Blockchain benefits are driven by network effects: the more participants on a shared platform, the greater its potential value. Yet executives have found it’s a struggle to align the support of their ecosystems. At stake is the potential to unlock trillions of dollars of value by removing friction and opening access to new markets. But to get there, organizations need to move from a model in which they have complete control of their application and their data to a model in which applications and data are shared—a dramatic shift in mindset.

Further complicating this shift, the technology is new, without established best practices or proven ROI. Yet, motivated by its promise, pioneering executives are forging ahead and early signals of blockchain collaboration best practice are beginning to emerge. Here are five:

  1. Focus your attention on a single shared problem.

“Collaboration works best when the industry is motivated to come together because they have a true pain point, not just because of blockchain,” explains Nadia Hewett, project lead for blockchain and distributed ledger technology for the World Economic Forum. “Pressure may be coming from regulators, investors, consumers, or employees, but regardless, momentum happens when the industry is facing a problem that everyone must solve or there will be consequences for everyone.”

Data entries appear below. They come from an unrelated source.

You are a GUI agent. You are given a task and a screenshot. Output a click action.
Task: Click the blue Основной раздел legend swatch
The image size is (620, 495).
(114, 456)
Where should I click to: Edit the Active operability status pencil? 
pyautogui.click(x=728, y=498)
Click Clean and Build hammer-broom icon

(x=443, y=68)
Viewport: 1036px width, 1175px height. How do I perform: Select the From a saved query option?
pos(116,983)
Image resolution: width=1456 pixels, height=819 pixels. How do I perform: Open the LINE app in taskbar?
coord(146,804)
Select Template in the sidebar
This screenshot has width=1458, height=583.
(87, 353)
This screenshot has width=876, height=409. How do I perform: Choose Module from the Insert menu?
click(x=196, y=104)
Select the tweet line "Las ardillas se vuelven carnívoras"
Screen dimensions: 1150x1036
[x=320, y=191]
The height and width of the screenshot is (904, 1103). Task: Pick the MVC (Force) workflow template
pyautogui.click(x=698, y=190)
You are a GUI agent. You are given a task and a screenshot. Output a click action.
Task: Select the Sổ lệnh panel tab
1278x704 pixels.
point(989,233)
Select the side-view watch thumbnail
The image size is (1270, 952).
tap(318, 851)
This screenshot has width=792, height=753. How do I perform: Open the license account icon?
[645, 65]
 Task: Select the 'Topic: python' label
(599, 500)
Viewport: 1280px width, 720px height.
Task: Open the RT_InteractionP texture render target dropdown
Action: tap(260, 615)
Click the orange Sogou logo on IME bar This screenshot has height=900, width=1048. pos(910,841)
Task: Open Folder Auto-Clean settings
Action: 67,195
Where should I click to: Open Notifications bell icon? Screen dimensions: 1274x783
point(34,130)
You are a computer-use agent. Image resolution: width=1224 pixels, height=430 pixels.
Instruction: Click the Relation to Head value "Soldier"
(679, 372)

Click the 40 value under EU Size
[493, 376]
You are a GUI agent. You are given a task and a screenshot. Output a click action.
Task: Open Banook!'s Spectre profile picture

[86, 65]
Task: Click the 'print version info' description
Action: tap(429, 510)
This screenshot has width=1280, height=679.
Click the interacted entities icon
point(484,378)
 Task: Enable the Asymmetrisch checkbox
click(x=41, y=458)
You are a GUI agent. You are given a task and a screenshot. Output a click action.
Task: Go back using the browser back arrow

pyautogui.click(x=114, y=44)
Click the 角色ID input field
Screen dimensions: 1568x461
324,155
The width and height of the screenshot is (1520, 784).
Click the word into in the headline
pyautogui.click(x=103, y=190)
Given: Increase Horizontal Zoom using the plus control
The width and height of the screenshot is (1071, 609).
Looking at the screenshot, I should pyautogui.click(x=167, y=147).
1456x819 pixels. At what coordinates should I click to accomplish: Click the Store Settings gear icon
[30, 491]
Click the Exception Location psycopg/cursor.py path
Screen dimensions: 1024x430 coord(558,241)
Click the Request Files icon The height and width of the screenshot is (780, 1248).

This requires executives to shift from an internal mindset to an external mindset. Instead of looking internally for ways to optimize their own business, they need to jointly explore the problems that all members of an industry ecosystem must solve, and then find a way to work together on it. This naturally introduces complexity, and so partners are better off identifying a single, common motivator to rally around than trying to attack diverse problems all at once.

  1. Resist the urge to mastermind a solution.

The farther you go down the path of ideating, architecting, and building out a solution before a critical mass of industry partners is actively involved, the less ownership others will feel they have in the result–and the less likely they will be to support it. Kim Harrington, who heads the Blockchain Center of Excellence for Bayer explains, “Collaboration from the very beginning is our number one priority. This technology is not about a single organization. We are very careful to reach out to the industry and bring people in on what we are exploring—and it’s been very influential on how we structure our work.” This requires making sure everyone is on the same page, which takes time and patience. “In these early days, I spend more time meeting externally with potential partners and collaborators than I do building solutions,” says Harrington.

Because the technology is new, potential partners come in with a range of experience and preconceptions. Making sure everyone has a baseline education on the new capabilities blockchains make possible is an important first step before collaborators can truly align on what they are looking to achieve.

  1. Involve the people that can make difficult decisions about governance.

These projects are forging new ground in cross-organization governance, starting with the fundamental decision of how decentralized the project should be. “In order for a blockchain to make sense it must be decentralized, but in practice, it’s rare for enterprises to start there. First, they tend to experiment with more centralized blockchain governance models—they’re simply more efficient and easier to execute,” says Mary Lacity, Director of the Blockchain Center of Excellence for the University of Arkansas. “It’s a slow migration to decentralized governance, and a continuing tussle.”